**Document section**
Second Industrial Revolution: Gas in 1870.
Third Industrial Revolution: Electronics and Nuclear in 1969.
Fourth Industrial Revolution: Internet and Renewable Energy in 2000.
In terms of energy, the succession of industrial revolutions is a continuum powered by fossil fuels. It is doubtful that renewable energy sources can be scaled up to support the energy throughput of current industrial civilization. Even more doubtful if the global system (population x consumption per capita) keeps growing. What will happen when fossil fuels become depleted and/or become uneconomical as they become harder to extract and harder to deliver, and cleaning the mess becomes harder and harder?
Current Trends ~ Technocratic-Industrial Complexity
The evolution from Homo economicus (economic consciousness) to Homo ecologicus (ecological consciousness) entails dismantling the technocratic scaffolding in which industrial civilization is embedded. Technology has become a sacred cow. It is commonly presented as the solution to all social issues and the guarantor of perpetual progress. And by "technology" is generally meant "high technology" that is intrinsically resource-intensive and energy-intensive. Homo economicus has an insatiable appetite for more power to dominate others and nature. Money leads to power, so Homo economicus wants to have an economic system driven by financialization and short-term financial profit, regardless of side effects and future consequences.

**Task objective**
In the passage on industrial revolutions, which two things are listed for the Fourth Industrial Revolution, and in what year?

**Listed entries**
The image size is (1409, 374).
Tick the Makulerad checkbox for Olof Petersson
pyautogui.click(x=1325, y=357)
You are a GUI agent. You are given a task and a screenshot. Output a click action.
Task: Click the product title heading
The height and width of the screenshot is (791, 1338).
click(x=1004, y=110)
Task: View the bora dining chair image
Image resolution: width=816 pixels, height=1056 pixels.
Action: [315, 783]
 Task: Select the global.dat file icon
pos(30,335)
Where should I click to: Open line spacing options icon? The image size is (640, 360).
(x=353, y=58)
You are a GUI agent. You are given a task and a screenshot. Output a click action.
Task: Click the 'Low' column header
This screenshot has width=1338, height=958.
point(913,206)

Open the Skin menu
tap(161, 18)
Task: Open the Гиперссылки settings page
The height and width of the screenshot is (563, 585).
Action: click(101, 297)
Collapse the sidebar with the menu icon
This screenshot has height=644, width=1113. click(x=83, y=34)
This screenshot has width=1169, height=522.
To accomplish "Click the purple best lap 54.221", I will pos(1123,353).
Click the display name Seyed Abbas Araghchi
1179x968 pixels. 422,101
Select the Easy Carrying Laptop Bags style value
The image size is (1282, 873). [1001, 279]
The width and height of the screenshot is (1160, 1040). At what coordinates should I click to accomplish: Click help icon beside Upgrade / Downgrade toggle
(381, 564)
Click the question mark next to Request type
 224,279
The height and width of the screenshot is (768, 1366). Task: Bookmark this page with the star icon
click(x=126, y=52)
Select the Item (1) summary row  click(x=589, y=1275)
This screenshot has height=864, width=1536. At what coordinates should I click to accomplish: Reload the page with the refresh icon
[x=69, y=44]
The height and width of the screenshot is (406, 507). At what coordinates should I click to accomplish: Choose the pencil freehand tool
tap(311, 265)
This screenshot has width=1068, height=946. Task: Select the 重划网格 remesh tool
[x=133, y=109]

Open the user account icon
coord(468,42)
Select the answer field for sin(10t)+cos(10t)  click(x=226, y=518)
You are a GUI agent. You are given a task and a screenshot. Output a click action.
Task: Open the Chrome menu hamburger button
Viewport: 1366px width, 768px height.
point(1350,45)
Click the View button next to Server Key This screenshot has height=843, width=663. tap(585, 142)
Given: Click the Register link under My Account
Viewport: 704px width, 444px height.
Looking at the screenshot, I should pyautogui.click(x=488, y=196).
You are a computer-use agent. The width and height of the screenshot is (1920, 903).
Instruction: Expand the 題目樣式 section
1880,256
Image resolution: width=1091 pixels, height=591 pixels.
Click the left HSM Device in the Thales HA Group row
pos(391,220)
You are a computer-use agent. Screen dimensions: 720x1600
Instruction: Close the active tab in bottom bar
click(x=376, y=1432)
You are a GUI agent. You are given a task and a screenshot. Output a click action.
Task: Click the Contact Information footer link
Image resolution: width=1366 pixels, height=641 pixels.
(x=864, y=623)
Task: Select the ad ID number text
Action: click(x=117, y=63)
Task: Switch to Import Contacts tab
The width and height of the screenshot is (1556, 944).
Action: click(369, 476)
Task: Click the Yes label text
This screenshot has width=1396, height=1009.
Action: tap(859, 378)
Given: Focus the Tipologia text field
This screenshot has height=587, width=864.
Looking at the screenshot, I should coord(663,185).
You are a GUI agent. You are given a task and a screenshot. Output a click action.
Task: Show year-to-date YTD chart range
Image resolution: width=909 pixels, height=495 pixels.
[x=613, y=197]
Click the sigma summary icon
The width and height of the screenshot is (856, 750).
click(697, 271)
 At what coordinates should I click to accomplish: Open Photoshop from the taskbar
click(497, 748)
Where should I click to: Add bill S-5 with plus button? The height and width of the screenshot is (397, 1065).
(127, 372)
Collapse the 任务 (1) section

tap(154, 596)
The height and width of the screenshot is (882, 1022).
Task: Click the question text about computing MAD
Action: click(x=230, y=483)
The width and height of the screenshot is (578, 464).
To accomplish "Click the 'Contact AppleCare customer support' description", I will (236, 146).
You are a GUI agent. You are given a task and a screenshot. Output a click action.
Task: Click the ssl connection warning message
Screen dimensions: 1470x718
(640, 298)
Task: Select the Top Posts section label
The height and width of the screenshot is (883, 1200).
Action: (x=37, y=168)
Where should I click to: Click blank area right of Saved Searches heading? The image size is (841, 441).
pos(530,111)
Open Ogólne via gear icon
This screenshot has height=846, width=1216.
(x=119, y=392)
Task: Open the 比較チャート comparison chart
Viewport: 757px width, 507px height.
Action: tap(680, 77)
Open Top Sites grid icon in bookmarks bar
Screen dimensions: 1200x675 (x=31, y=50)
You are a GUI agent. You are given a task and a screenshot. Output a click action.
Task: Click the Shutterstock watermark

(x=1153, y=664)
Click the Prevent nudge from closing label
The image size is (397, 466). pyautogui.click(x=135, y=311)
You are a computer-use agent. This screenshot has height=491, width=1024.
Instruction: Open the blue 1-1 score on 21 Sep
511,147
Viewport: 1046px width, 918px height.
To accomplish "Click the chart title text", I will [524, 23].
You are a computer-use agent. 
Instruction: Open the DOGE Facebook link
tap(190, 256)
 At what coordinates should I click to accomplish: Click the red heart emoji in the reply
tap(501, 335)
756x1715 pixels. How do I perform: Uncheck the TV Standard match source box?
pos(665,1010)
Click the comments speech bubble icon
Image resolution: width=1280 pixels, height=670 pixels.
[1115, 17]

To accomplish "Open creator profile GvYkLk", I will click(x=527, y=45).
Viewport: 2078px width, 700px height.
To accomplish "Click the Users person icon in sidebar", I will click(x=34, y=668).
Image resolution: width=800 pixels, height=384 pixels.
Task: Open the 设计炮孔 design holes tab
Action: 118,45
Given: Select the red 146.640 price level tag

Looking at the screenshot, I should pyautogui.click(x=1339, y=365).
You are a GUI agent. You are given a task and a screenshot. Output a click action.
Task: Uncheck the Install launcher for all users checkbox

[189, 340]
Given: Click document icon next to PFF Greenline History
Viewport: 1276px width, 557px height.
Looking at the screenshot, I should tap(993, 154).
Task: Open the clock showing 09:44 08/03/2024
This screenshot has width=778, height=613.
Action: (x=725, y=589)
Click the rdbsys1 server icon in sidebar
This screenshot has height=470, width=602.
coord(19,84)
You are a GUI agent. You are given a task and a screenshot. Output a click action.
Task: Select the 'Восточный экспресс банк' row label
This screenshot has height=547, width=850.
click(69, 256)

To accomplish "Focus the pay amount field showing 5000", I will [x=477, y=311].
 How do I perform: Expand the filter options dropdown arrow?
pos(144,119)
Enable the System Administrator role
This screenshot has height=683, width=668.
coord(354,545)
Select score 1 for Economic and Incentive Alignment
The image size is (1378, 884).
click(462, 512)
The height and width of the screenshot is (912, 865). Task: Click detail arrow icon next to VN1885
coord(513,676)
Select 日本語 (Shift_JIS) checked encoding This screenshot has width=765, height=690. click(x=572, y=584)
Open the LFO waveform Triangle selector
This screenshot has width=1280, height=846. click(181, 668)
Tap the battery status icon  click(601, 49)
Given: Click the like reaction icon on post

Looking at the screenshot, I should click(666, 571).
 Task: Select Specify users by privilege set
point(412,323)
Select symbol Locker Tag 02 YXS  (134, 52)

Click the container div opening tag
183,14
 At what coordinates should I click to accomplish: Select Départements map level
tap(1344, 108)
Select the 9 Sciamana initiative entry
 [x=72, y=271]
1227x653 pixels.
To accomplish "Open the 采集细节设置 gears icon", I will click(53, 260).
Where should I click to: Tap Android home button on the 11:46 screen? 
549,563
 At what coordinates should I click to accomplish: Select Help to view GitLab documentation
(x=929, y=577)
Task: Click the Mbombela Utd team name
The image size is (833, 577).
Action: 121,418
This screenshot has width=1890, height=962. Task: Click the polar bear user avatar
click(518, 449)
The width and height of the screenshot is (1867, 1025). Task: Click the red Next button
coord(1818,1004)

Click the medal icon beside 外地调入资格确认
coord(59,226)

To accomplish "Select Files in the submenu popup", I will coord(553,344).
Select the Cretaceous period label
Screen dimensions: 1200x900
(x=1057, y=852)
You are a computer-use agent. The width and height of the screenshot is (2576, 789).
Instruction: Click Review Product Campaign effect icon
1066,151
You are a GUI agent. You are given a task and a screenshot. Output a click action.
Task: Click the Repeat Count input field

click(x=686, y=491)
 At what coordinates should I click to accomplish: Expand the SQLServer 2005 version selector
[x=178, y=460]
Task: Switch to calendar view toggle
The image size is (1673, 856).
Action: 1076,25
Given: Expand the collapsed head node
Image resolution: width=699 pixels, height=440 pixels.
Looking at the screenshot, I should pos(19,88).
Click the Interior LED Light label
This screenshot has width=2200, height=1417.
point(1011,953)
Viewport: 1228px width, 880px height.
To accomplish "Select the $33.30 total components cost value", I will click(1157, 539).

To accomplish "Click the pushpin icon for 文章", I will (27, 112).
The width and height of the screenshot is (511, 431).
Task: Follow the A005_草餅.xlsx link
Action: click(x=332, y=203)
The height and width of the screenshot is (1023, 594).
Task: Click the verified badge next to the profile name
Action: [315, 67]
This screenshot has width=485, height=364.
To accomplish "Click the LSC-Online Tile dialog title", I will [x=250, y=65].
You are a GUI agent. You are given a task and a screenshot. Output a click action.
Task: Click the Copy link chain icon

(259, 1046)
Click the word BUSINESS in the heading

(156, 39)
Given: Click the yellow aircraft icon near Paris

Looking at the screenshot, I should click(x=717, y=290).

**Solution**
Internet and Renewable Energy, in 2000.